Po udanych dwóch pierwszych sesjach tygodnia, trzecia przyniosła schłodzenie nastrojów. Dotyczy to dużych i średnich spółek. Indeks WIG20 spadł bowiem w środę o 0,8 proc. do 1830 pkt, a mWIG40 o 1,1 proc. do 3674 pkt. W portfelu tego pierwszego najsłabszy był Orange (-4,2 proc.), który korygował wycenę po ostatnim, dynamicznym umocnieniu. Na drugim biegunie były Dino (+2,3 proc.) i KGHM (+1,8 proc.) kontynuując trendy wzrostowe. Wycena tego drugie po raz pierwszy od 2018 r. przekroczyła 115 zł. W ujęciu szerszym WIG20 utrzymuje tendencję wzrostową, a środowy spadek jest naturalnym cofnięciem do poprzedniego szczytu. Niepokojąco wygląda wtorkowa świeca na jego wykresie, na co zwracał uwagę Piotr Neidek, analityk BM mBanku. - Dzienny sygnał kupna na MACD został okupiony formacją spadającej gwiazdy, której umiejscowienie na podwójnym szczycie może okazać się skazą na byczym wizerunku WIG20 – pisał w porannym komentarzu. Warto dodać, że niewiele powyżej wtorkowego szczytu znajduje się obecnie średnia z 200 sesji, która może stanowić ruchomy opór dla notowań.

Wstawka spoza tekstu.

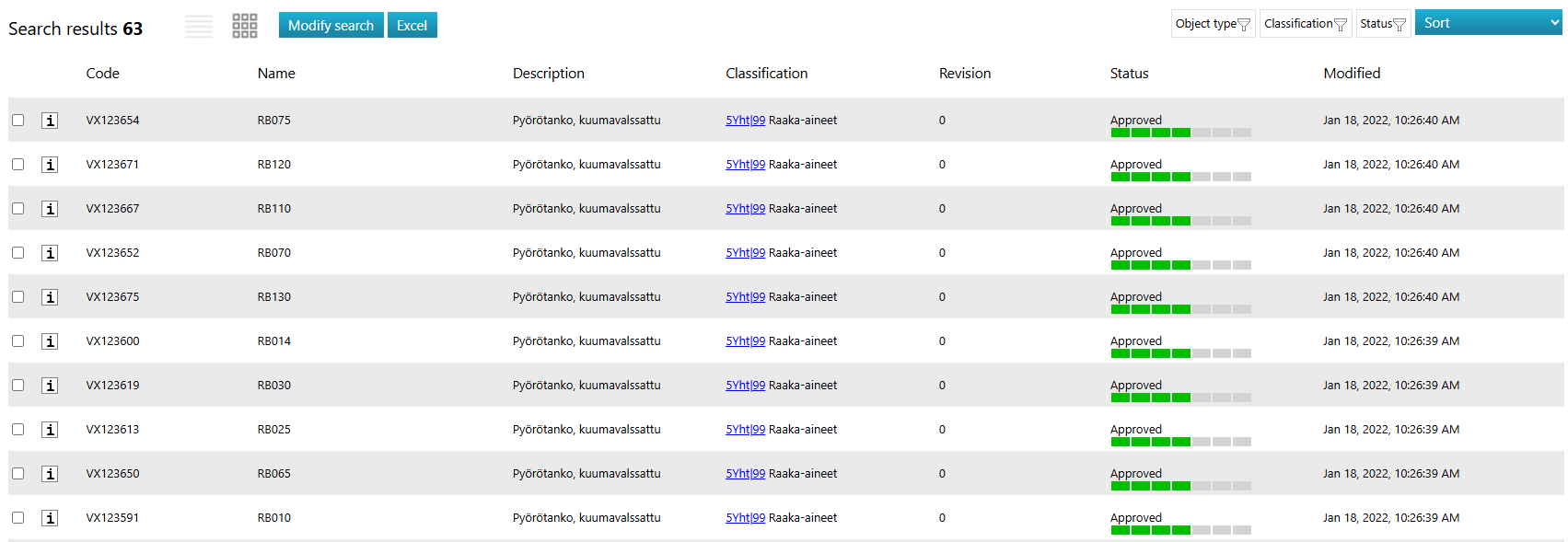Viewport: 1568px width, 542px height.
Task: Export results with Excel button
Action: 412,26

Indeks mWIG40, choć otworzył się w pobliżu poprzedniego zamknięcia, to całą środową sesję zniżkował. Spadek o 1,1 proc. nie zmienia jednak dominującego układu sił, w któym przewaga należy do popytu. W jego portfelu znów niezawodny był Mercator. Kurs akcji producenta rękawic medyczny rósł siódmą sesję z rzędu (+5,7 proc.), a obrotami (62,5 mln zł) spółka dorównuje już czołowym blue chipom. Najsłabsze wśród średniaków były Celon Pharma i PlayWay (straciły po 4,5 proc.).

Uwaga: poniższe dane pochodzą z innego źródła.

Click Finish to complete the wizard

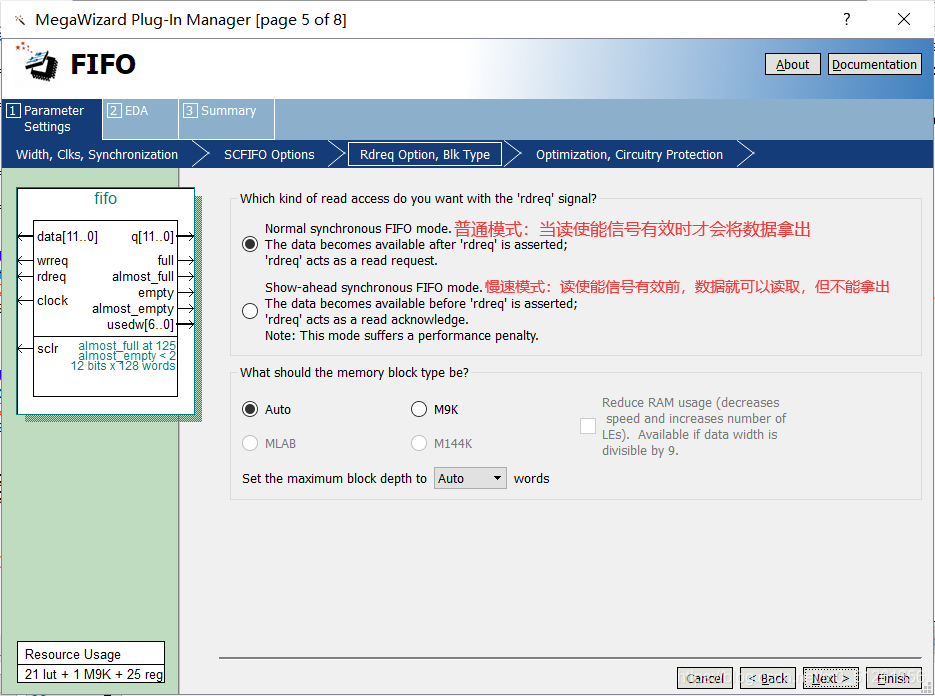tap(893, 677)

Na tle dużych i średnich spółek znów pozytywnie wyróżniały się te o małej kapitalizcji. Indeks sWIG80 wzrósł w środę o 0,3 proc. do 14 693 pkt. Sesyjne maksimum wyniosło 14 791 pkt i jest to nowy szczyt trwającego trendu. Licząc od początku sWIG80 jest już 22 proc. na plusie. W środę wśród maluchów najsilniejsze były Elemental Holding i Wielton, a najsłabszy MLP Group.

W ślad za maluchami z GPW poruszał się w środę NewConnect. NCIndex zyskał bowiem 2,1 proc. i zakończył sesję na poziomie 574 pkt. Na małym parkiecie aż 10 spółek zanotowało wzrost kapitalizacji przekraczający 20 proc. Sesyjny rekordzista pod względem obrotu – Boruta, wypracował wynik 6,8 mln zł.

Gdy Warszawa sesję kończyła Wall Street dopiero się rozkręcała. Za oceanem było jednak spokojnie. Start sesji w wykonaniu S&P500 i Nasdaq był neutralnych i po dwóch godzinach handlu oba indeksy znajdowały się w pobliżu poprzednich zamknięć. Więcej działo się poza rynkami akcji. Cena baryłki ropy WTI taniała o 1 proc. do 41,5 USD, a złoto i srebro drożały o 1 proc. Kurs euro zbliżył się do 1,16 USD, a na rynku kryptowalut panował spokój. Kapitalizacja cały dzień oscylowała przy 281 mld USD, cena bitcoina przy 9340 USD.